**TEXT PROVIDED**
# Baseline models

We will use the raw data to train models that are able to support NaNs directly to obtain a baseline accuracy for our prediction.

The task then will be to improve the accuracy of the models by using:
1. variable selection
2. feature engineering
3. Nan imputation
4. cross-validating wider models 
5. Stacking models

In [6]:
import pandas as pd
from models import random_forest, hist_grad_boost, stacking

ImportError: cannot import name 'hist_grad_boost' from 'models' (/Users/juanbello/Desktop/projects/Classification/models.py)

**DATA SUPPLIED**
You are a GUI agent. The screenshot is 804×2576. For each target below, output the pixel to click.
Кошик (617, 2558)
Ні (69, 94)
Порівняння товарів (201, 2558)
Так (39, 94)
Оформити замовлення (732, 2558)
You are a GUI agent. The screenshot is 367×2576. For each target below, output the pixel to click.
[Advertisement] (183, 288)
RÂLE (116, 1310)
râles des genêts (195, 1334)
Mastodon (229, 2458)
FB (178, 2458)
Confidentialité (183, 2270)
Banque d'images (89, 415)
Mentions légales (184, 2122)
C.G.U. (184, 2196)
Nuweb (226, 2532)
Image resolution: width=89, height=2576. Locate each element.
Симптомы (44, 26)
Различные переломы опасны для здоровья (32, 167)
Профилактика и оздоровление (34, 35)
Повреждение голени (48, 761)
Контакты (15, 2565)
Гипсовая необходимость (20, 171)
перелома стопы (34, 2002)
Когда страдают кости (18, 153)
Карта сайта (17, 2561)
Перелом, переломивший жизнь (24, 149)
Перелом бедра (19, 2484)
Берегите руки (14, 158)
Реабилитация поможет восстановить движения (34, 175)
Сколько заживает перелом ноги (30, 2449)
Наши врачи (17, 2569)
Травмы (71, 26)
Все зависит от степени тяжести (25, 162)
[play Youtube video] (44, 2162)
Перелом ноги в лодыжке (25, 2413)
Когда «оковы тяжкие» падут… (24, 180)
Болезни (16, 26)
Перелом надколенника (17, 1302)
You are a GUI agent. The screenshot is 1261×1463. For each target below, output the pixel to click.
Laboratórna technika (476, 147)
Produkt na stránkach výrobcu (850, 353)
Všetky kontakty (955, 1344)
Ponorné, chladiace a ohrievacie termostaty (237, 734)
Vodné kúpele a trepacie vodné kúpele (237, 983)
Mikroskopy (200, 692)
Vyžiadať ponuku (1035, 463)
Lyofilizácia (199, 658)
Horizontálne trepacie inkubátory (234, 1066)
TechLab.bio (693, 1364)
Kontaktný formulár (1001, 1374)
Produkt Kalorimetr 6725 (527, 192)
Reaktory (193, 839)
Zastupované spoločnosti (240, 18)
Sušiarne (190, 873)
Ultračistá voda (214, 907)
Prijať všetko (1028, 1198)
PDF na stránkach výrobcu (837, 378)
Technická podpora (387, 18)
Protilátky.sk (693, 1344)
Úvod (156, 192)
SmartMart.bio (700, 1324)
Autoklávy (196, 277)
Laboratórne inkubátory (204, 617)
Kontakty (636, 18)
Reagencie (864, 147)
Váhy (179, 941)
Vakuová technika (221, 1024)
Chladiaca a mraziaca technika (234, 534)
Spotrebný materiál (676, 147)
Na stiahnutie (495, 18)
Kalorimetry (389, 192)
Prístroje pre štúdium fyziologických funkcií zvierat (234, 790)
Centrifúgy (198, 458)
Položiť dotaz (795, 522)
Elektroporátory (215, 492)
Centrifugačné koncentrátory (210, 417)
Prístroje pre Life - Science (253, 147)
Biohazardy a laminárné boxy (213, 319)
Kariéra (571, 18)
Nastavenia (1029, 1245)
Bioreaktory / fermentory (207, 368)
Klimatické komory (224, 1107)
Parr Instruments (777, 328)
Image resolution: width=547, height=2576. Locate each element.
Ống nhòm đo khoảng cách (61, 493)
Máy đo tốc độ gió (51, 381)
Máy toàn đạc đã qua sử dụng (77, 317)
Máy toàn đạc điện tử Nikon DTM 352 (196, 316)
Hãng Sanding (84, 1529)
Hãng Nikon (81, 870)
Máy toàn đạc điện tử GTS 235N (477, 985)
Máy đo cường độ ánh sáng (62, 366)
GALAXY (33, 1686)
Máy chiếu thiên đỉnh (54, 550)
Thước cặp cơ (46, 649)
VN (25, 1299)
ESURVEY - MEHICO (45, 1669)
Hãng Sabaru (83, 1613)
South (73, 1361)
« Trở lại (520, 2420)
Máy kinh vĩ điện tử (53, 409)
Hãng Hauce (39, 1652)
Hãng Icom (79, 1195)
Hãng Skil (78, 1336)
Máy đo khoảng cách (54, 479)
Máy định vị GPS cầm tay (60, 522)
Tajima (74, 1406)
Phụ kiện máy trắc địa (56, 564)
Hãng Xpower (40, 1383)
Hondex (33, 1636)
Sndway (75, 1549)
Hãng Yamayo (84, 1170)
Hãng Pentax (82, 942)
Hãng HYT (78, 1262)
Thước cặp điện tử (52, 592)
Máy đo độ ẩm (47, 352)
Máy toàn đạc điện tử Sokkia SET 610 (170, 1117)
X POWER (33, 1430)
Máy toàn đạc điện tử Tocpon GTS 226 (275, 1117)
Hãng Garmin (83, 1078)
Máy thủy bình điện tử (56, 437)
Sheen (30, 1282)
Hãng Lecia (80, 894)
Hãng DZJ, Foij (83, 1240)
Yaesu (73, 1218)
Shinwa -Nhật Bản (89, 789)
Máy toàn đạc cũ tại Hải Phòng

**DIRECTION 1**
Answer these questions using the baseline models text:
(a) What ability must the models trained on the raw data have?
(b) Which method for improving accuracy is listed fourth?
(c) Which name could not be imported, and from which module?
**DIRECTION 2**
According to the baseline models text, why are models first trained on the raw data, and what is the next task after that?
The entries are not needed for any of the tasks.

**EXERCISE SOLUTION 1**
(a) They must be able to support NaNs directly.
(b) Cross-validating wider models.
(c) The name 'hist_grad_boost' could not be imported from 'models'.

**EXERCISE SOLUTION 2**
Models that support NaNs directly are trained on the raw data to obtain a baseline accuracy for the prediction. After that, the task is to improve the models' accuracy through variable selection, feature engineering, NaN imputation, cross-validating wider models, and stacking models.